There are several challenges posed by web services for keeping personal information private. The reason behind this is the open nature of web and web services which make it easier to share information among databases and applications. This ease of web is giving rise to privacy invasion and violations. In the early stage of web services development, these were independent, wholly providing services all alone. These services require clients to enter their sensitive personal information in order to have access to the service which needs privacy protection issues to be considered. These days, web services tend to collaborate with other existing services in order to serve the client’s request thus composing new services on the fly. Privacy, in this scenario, has become much more important due to the increasing popularity of user data being collected, stored and shared through these service compositions. The goal of privacy aware access control is to automate privacy management for providing better compliance to the needs of the service provider and service requester and ensure that personal data is accessed not only based on security policies but also on privacy policies.

Using Platform for Privacy Preferences (P3P) privacy policy language (Franke, 2001) user’s privacy preferences can be compared automatically with the service privacy policies so that the users can decide whether to use that service or refrain from it. In case it matches and the user decides to use the service by providing his personally identifiable information (PII), then after he has used the service, the actual enforcement on PII usage of web services can be achieved through access control systems. An access control system’s response to an access request is managed according to the access control policies written in a special access control language like Extensible Access Control Mark Up Language (XACML) (“OASIS eXtensible Access Control”) which is the most widely used policy language for access control (Godik & Moses, 2002).
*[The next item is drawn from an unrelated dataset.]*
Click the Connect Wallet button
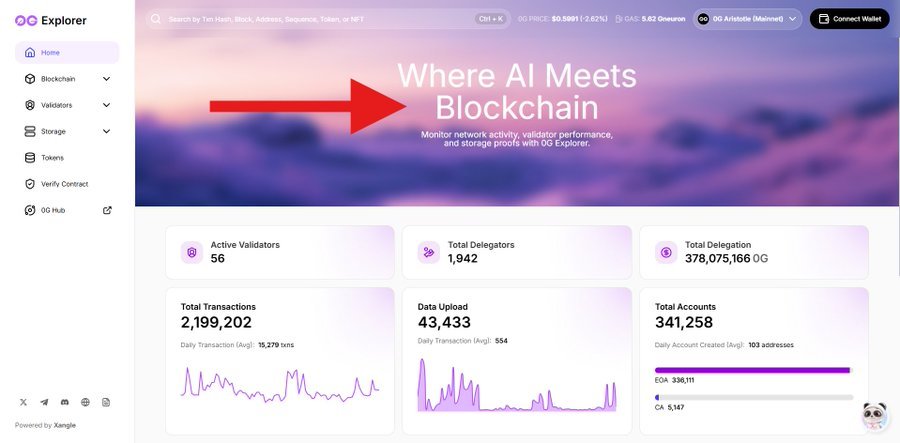This screenshot has width=900, height=443. click(x=849, y=19)
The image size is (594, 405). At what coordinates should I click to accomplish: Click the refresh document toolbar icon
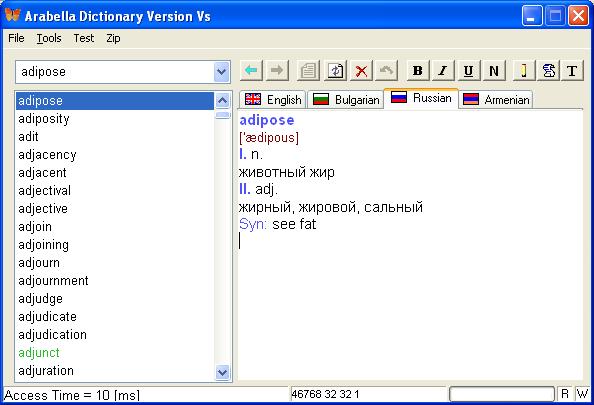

The composition of unknown heterogeneous web services from a single service to the merging of multiple services impacts the access control process greatly as P3P was designed from a single service viewpoint. For instance, its recipient element cannot express potential services that will be participating to form a composite service. Secondly, in the composed services, matching of user’s privacy preferences with privacy policies of all the services, become cumbersome for P3P to handle in an efficient way. It is thus desirable to have a composite privacy policy so that the access decision can be taken automatically according to user’s privacy preferences. However, there is no mechanism provided in P3P to prepare the privacy policy of the composite services. Another challenge, faced in P3P, is that it does not provide any mechanism for conflict resolution among various services’ privacy policies.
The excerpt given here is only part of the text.